Dan tangisan. You run the risk of weeping a little, if you let yourself get tamed. Itulah yang terjadi di beberapa bagian dari hubungan emosional. We get emotional. We cry, a lot, a little. We just can’t help it. We get sad when they’re sad, sick, also tired. Bahwa kesedihan adalah efek samping yang terjadi ketika membangun sebuah hubungan. Bahwa kesedihan adalah hal nyata ketika membangun hubungan yang emosional.

Ketiga. Hm. Apa ya. Tentang bintang. How useful to convert their heat into source of electricity? Tapi bukan tentang itu. Tentang harapan. Tentang bagaimana orang-orang tanpa harapan bekerja layaknya zombie. Langkah teratur penuh kantuk dengan kepala tertunduk. Dan tentang bahwa objek indah seperti bintang (atau yang lain yang disediakan alam untuk sekadar sightseeing) membuat kita berharap, membuat kita mengenang sesuatu, juga tentang kenangan yang tidak selamanya harus kita tanggalkan dan tinggalkan. Mengatur kenangan menjadi harapan dan mimpi indah mungkin boleh dilakukan ketika kita merasa lelah dan hilang arah. The stars will guide you home (maybe yes, maybe no). Kenangan adalah pengalaman, pendidikan. Kenangan adalah hal yang tidak bisa dipisahkan dengan apa kita sekarang. Semua orang bergantung kepada kenangannya (meskipun kita punya tendensi untuk mengubah kenangan jadi lebih baik di otak kita) dan gue harap.. our memories will do us a good thing.

Keempat, tentang kematian adalah kepastian. Kehilangan adalah hal yang tidak bisa dihindari. We’ll have to deal with losing. Gue suka bahwa The Little Prince menyukai matahari terbenam. Ada kalanya ditinggalkan atau kehilangan, namun dengan cara yang tepat yang menjadikannya indah. 

(Seperti lulus, misalnya, uhuk)

Kelima. Apa ya. Udah kali ya. Sebetulnya waktu nonton sih ada banyak yang kayaknya nyelip di pinggir-pinggir otak. Cuma ya.. ya.. udah lupa juga kali ya.. Anyway, gue suka sih sama animasinya, gimana ya, cantik aja gitu. Dan endingnya, meskipun gue denger dari temen gue katanya endingnya kurang.. gimana ya.. tapi buat gue ending film-nya sangat menarik. 

(Sebagian besar sih karena gue ga ngerti ending bukunya)

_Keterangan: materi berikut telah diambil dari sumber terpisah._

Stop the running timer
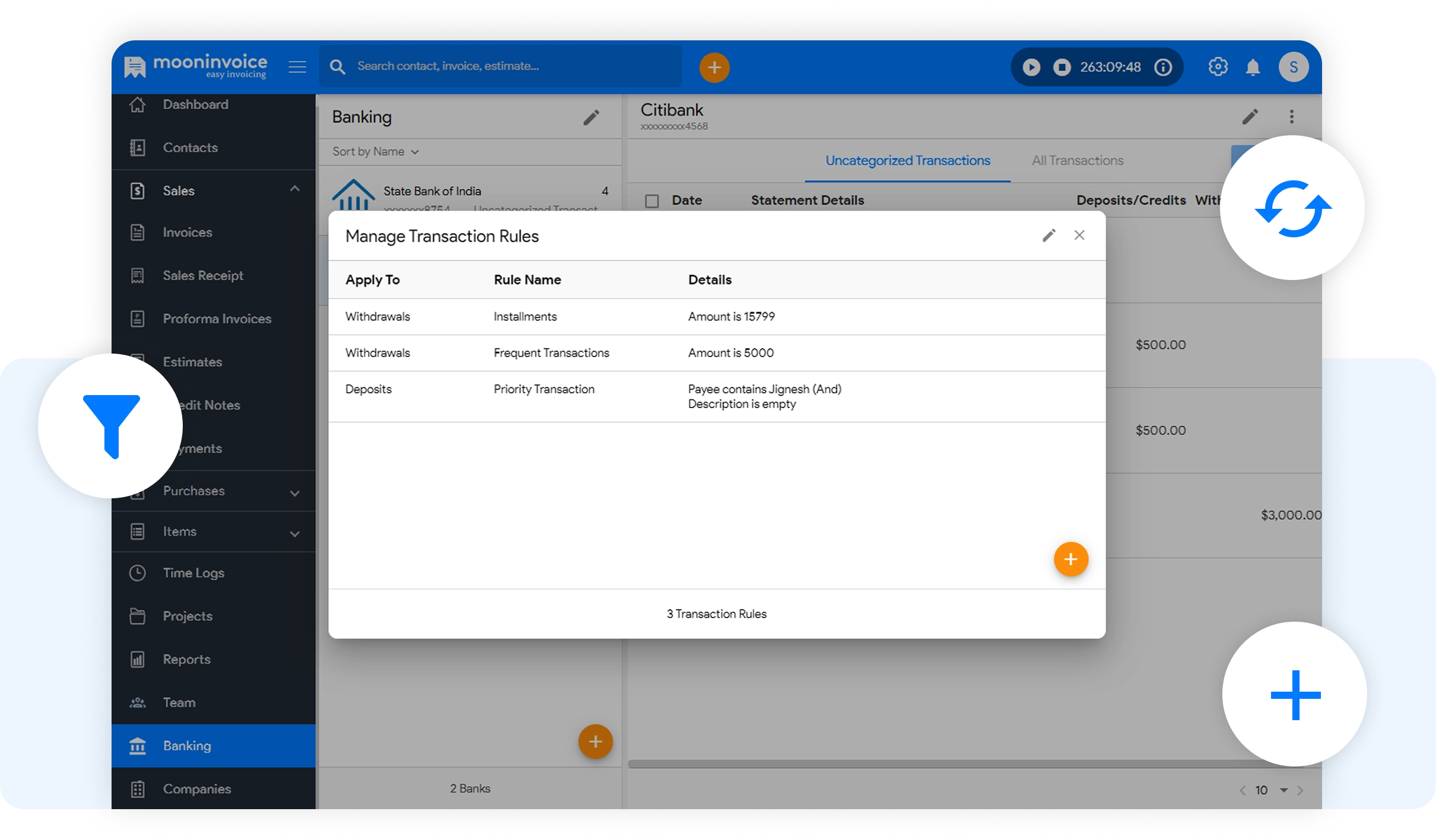1436x840 pixels. tap(1062, 67)
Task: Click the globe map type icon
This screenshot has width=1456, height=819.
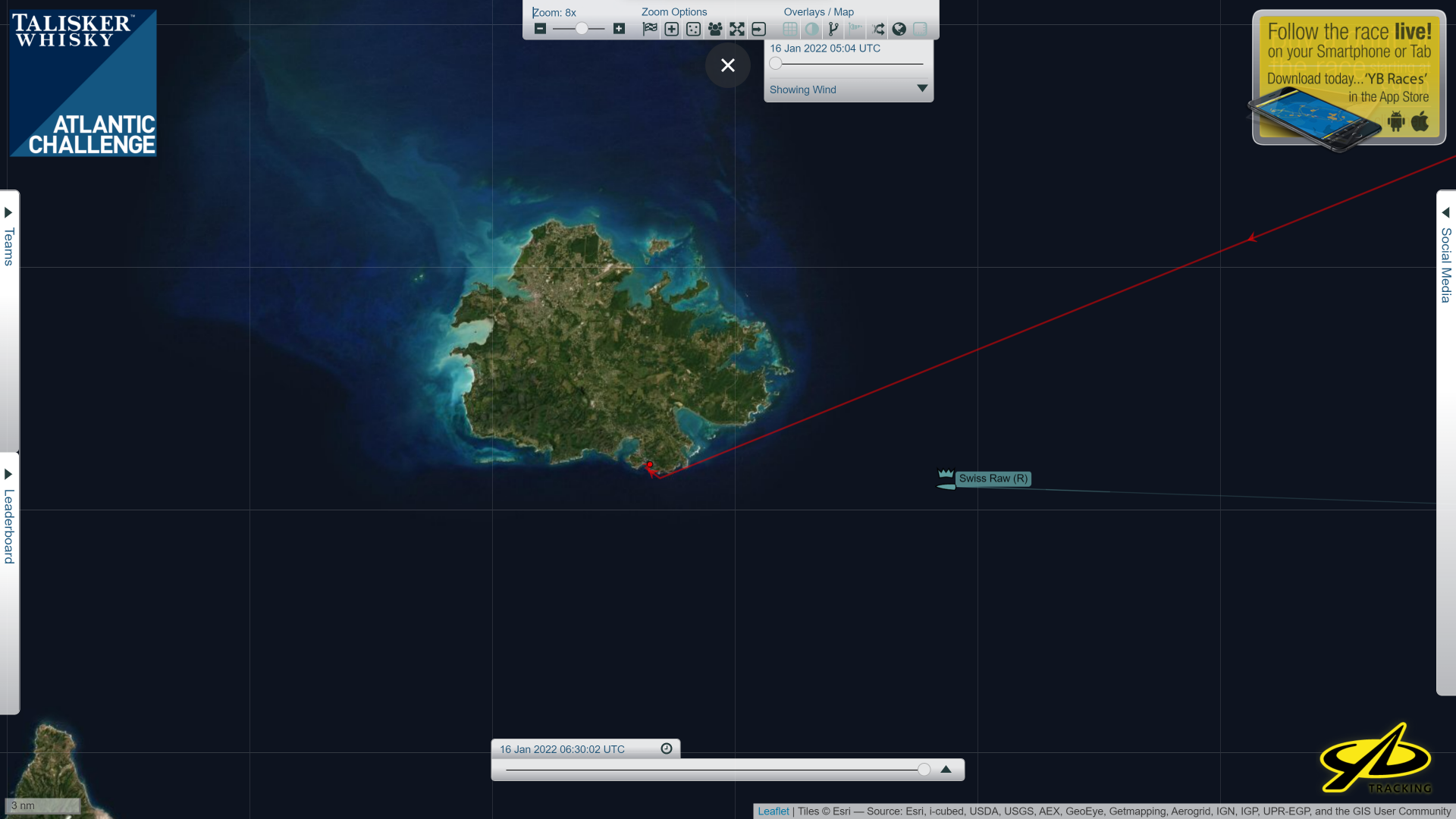Action: click(x=899, y=29)
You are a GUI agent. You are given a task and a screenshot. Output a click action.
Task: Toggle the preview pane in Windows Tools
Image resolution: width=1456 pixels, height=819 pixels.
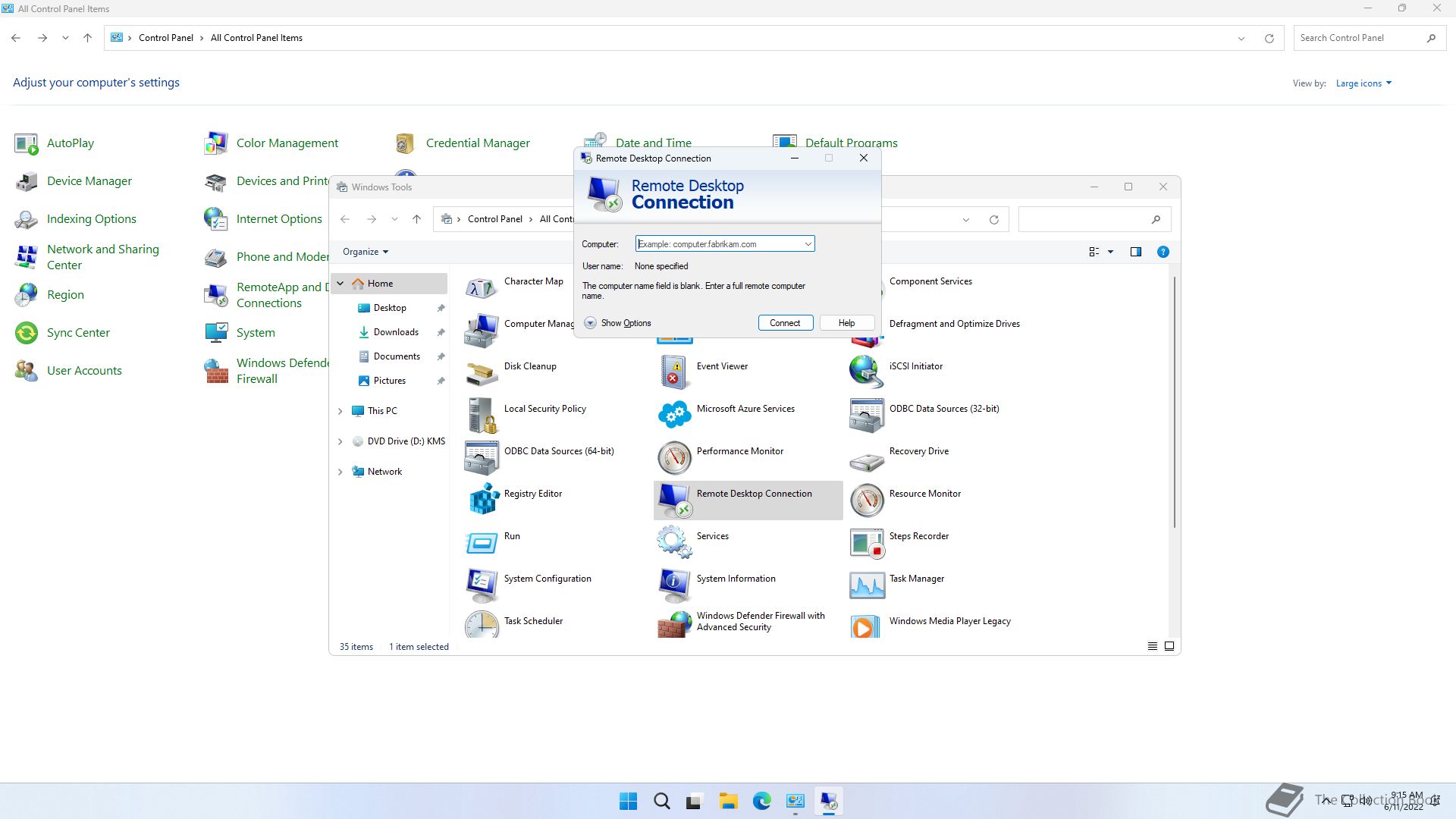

Ya udah, itu aja rant gue tentang The Little Prince. Ada beberapa bagian yang memang belum gue ngerti. Tapi, siapa tau kan, seiring berjalannya waktu gue akan ngerti. Karena, dari yang gue alami, buku The Little Prince mungkin bukan bacaan anak-anak; ketika yang ngerasa tersentuh adalah orang-orang dewasa, ketika gue ngerasa ceritanya yang klasik justru bisa sangat relevan dengan beberapa keadaan masa kini.